Medieval Jewish philosophy, like all religious philosophies, is the attempt to reconcile the potentially irreconcilable: rationalism under the guise of Greek philosophy and faith as taught by religious scripture. For some, let us call them ‘‘religious philosophers,” reason and faith naturally went together at least when properly interpreted. For most, however, the two worldviews could never coexist because they represented two completely different modalities and thus two mutually exclusive sets of authority. If reason was based on the free exercise of the rational faculty, religion was dependent upon a series of commandments derived, not from reason, but from revelation. Whereas the majority of philosophical speculation was, for example, predicated on the eternity of the universe (as Aristotelian physics presupposed), religion needed an omnipotent and omniscient deity who created the world ex nihilo.

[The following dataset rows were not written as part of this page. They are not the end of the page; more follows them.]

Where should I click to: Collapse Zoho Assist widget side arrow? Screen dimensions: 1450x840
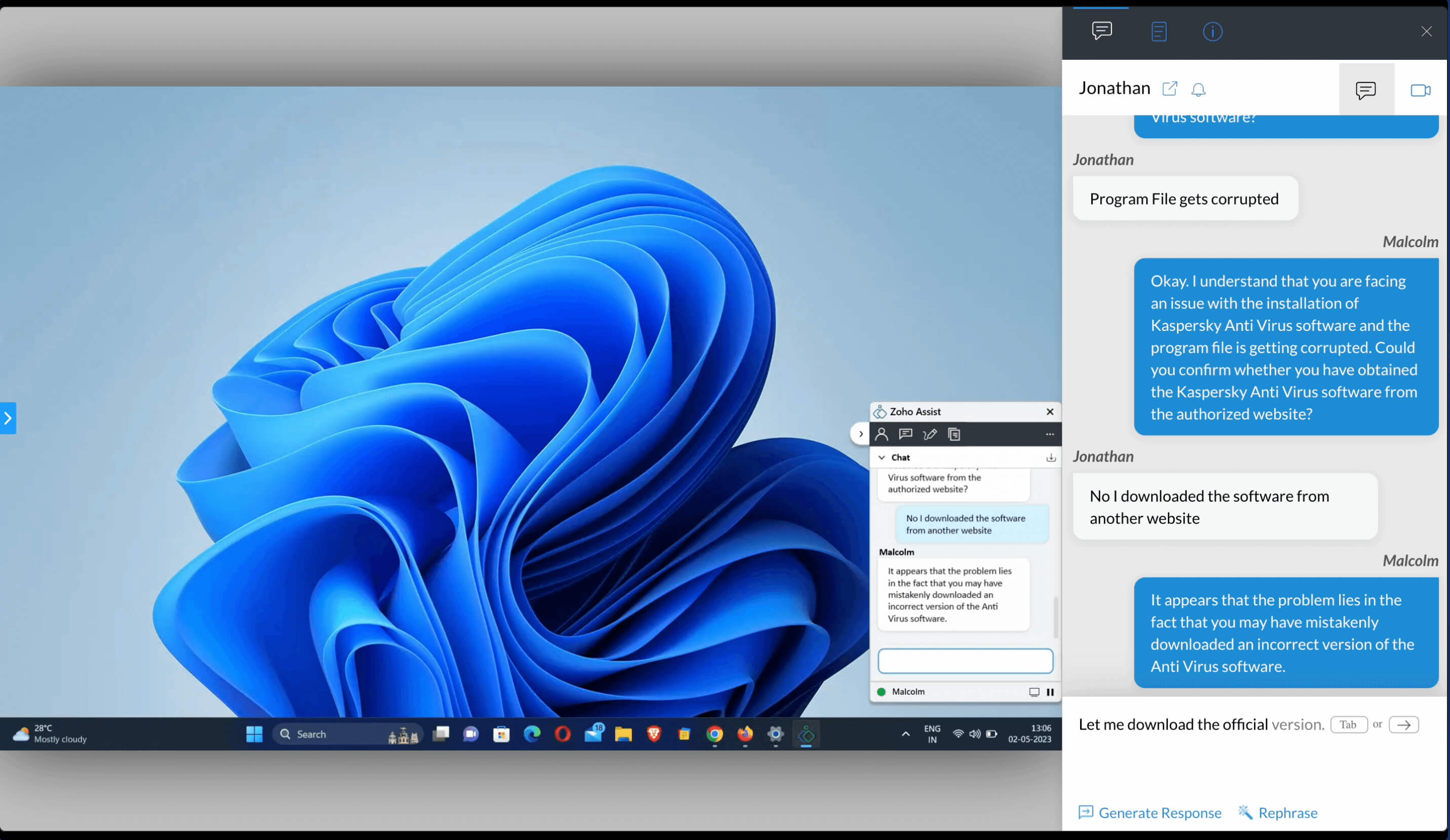click(860, 434)
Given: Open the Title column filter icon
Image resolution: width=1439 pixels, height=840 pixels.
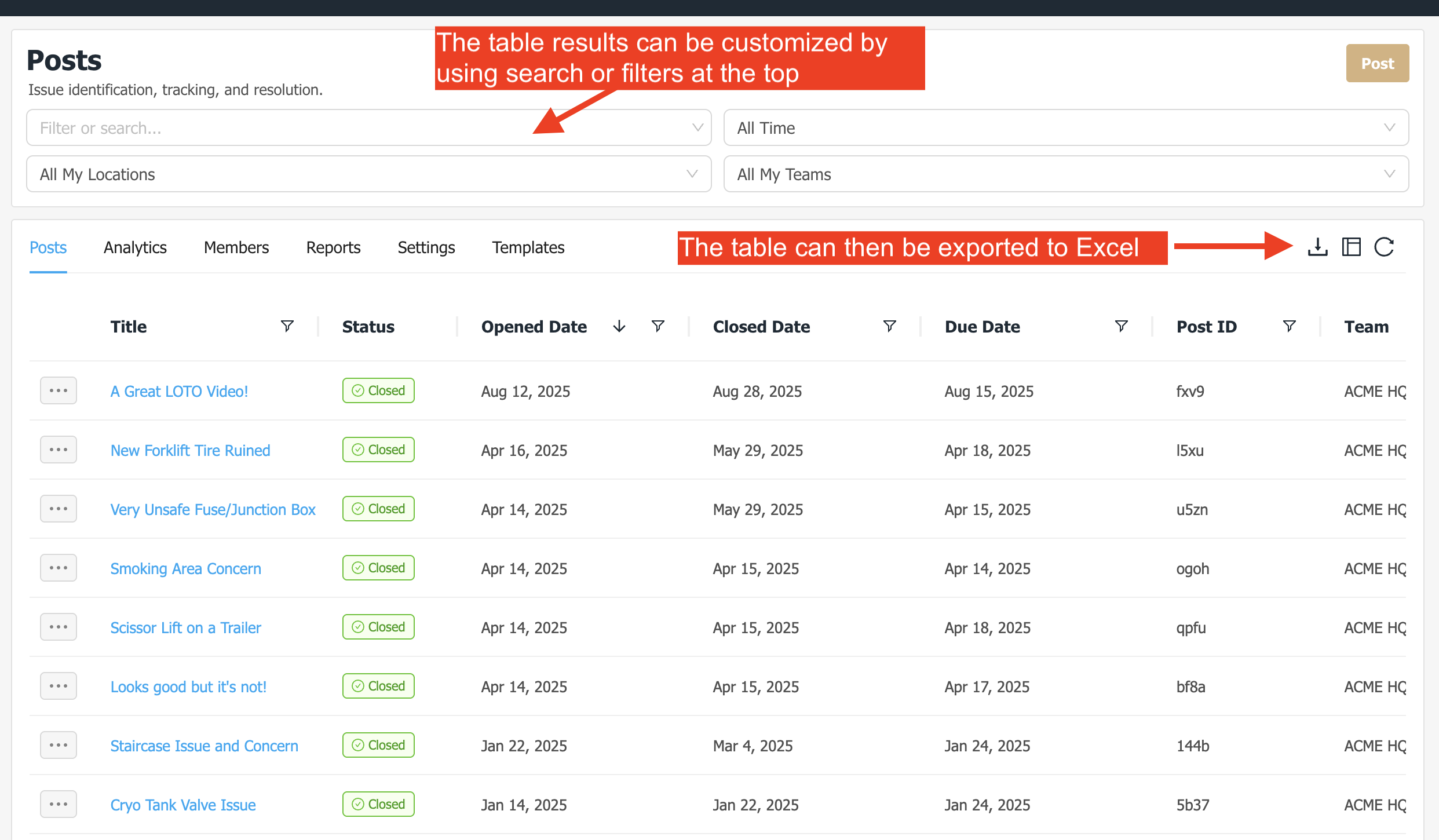Looking at the screenshot, I should pos(287,326).

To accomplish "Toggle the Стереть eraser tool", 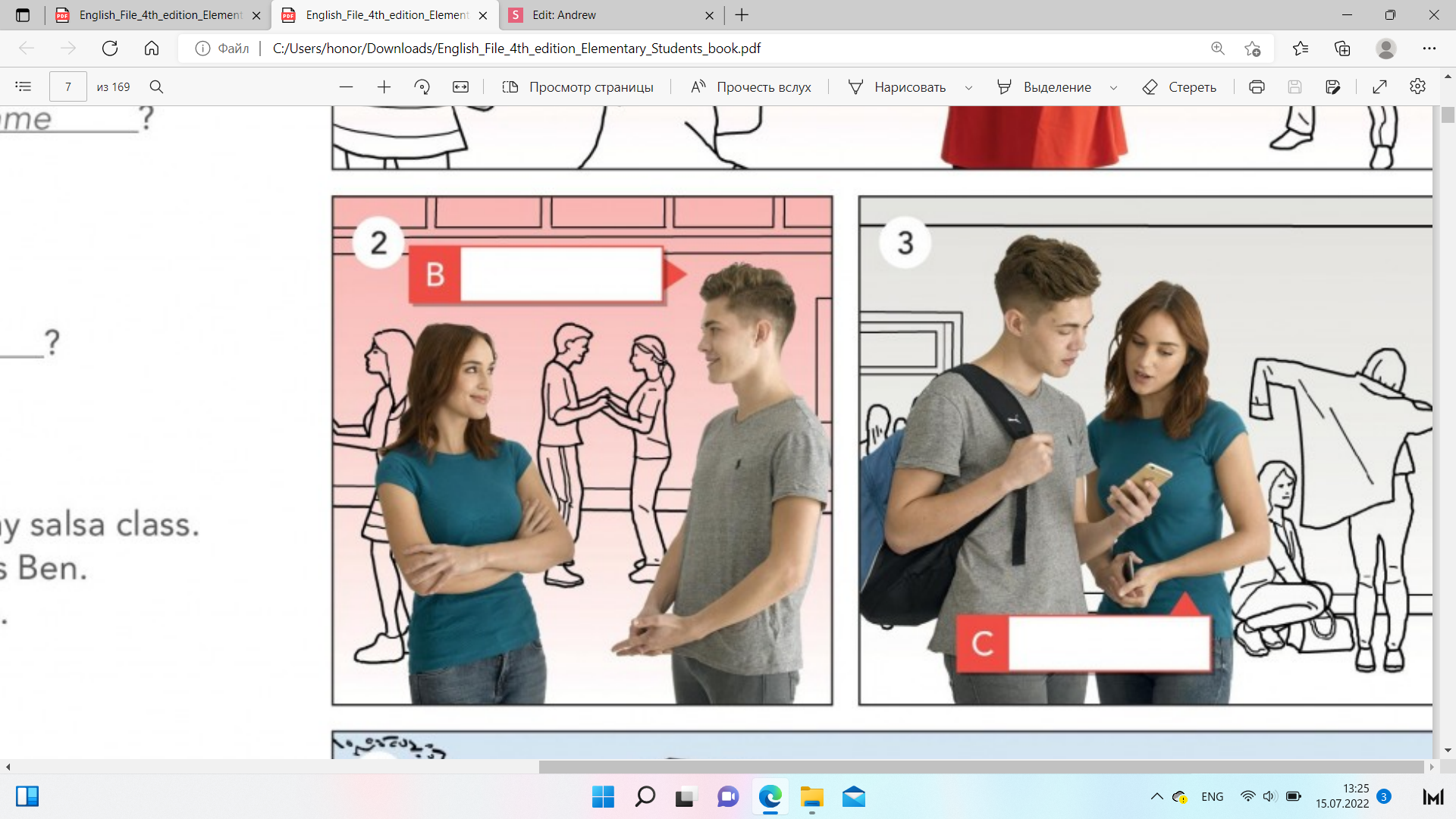I will (x=1179, y=87).
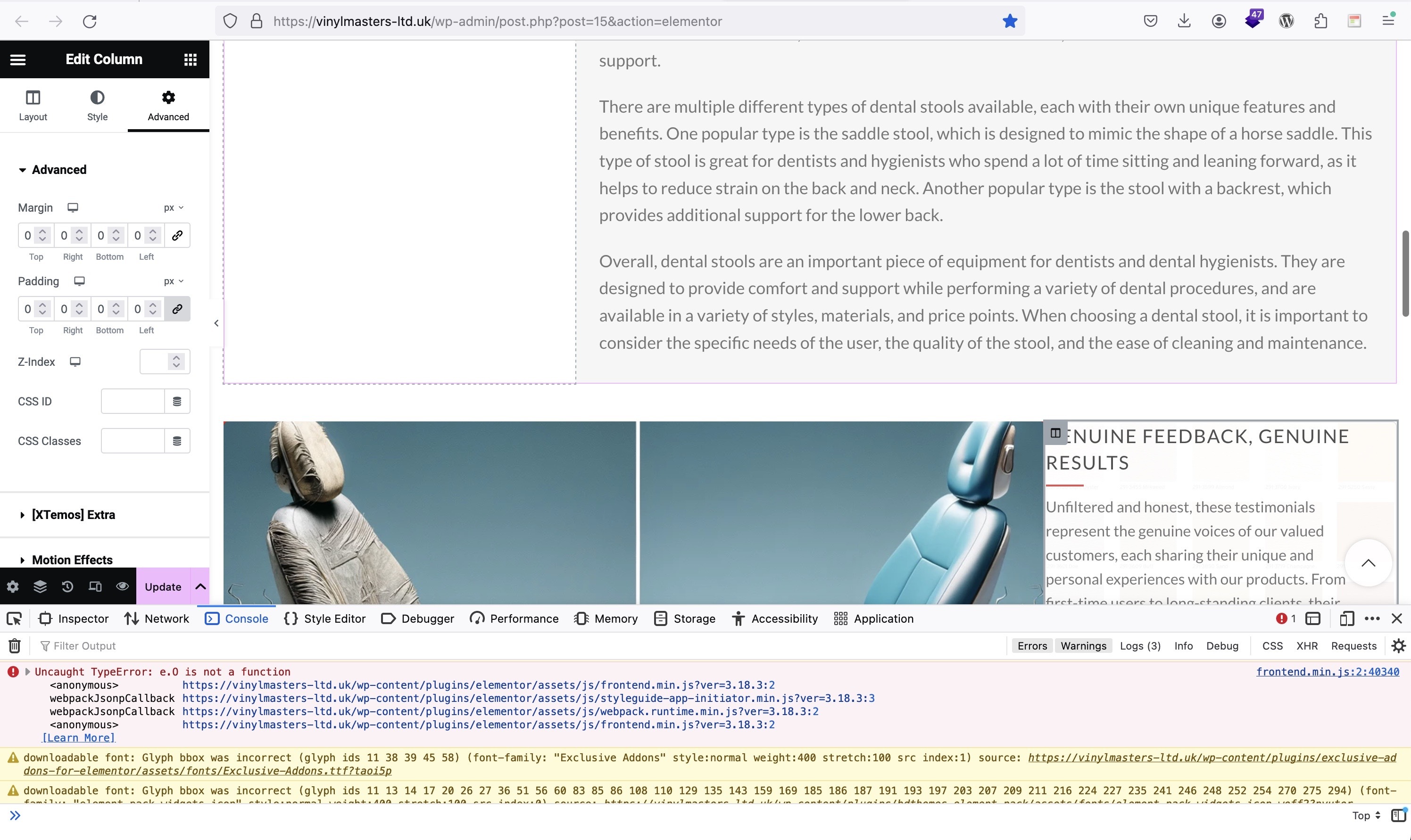Clear the console output with trash icon
This screenshot has width=1411, height=840.
click(x=15, y=646)
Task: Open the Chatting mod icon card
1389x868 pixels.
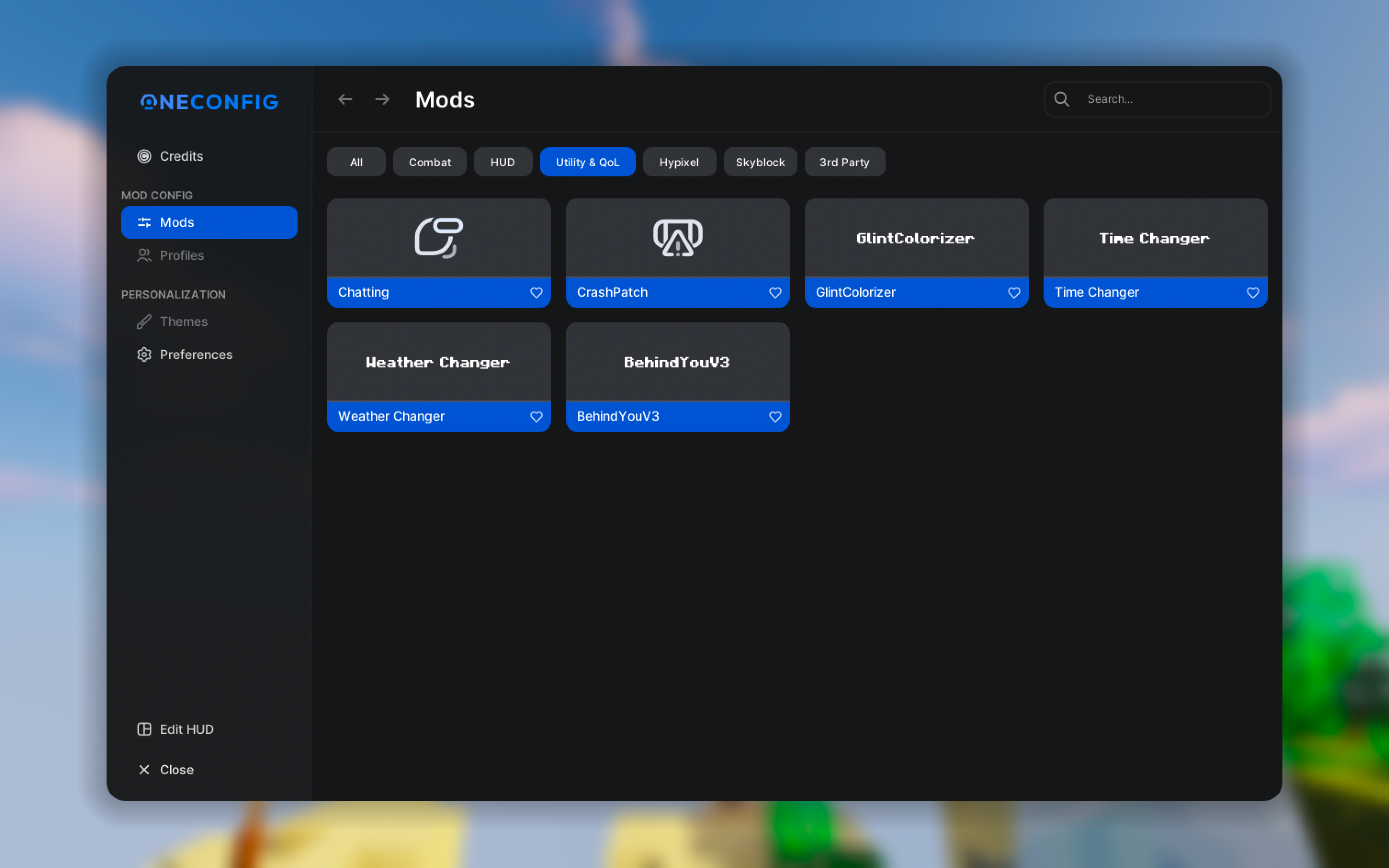Action: coord(439,238)
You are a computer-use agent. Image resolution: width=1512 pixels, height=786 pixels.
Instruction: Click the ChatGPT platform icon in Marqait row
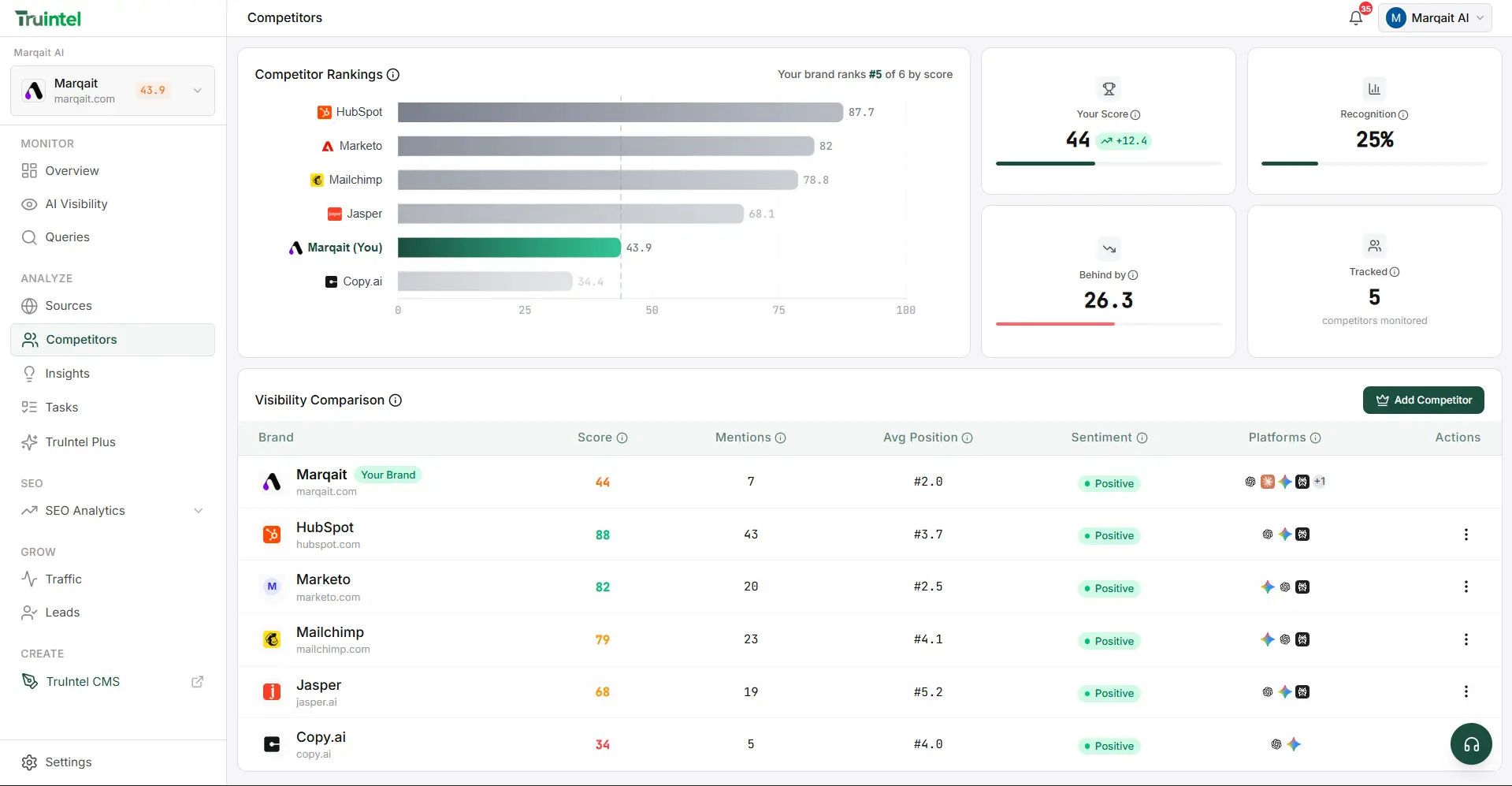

We witness all of these tensions, and others, in medieval Jewish philosophy. The Bible presents a God who creates the universe from nothing, who is described using anthropomorphic and anthropopathic language, who chooses one people (i. e., the Jews) over others, and who will redeem the world at the end of times. On the human side, Jews possess a series of commandments - many of which, on first blush, appear to be irrational (e. g., the mixing of various substances) - that govern every aspect of their life (from circumcision to diet to death) and whose performance is connected to religious, if not necessarily intellectual, perfection.
The reconciliation of faith and reason, religious practice and intellectual speculation, becomes the goal of Jewish philosophy. As a result, medieval Jewish philosophers engaged in the interpretation of each one of these apparently contradictory activities in terms of the other. If the first chapter of Genesis, for example, claims that God created the world ex nihilo, then how might this act of creation be compatible with Neoplatonic of Aristotelian metaphysics? If the commandments dictate that Jewish males must be circumcised on the eighth day after birth or that Jews must refrain from mixing meat and dairy, how can such practices be reconcilable with larger and more universal sets of ethical claims?
This reconciliation was facilitated by a series of readings that included a number of hermeneutical strategies, the most important of which was allegory. Beginning as early as Philo of Alexandria (20 BCE-50 CE), Jewish philosophers engaged in the practice of using allegory to show that when the biblical text says something that apparently does not coincide with the dictates of reason, it is not the case that the Bible is wrong, only that our understanding of it is. The result is that the literal level of the Bible must be reinterpreted - critics would say interpreted away - so that it may now be seen to coincide with reason. This use of allegory would subsequently be employed by virtually every medieval Jewish philosopher as a way to smooth over the potential roadblocks that prevented the smooth harmonization of philosophy and religion. If the philosophers thought that they had succeeded in this, their critics accused them of perfidy and of making a mockery of religious texts and the commandments derived therefrom.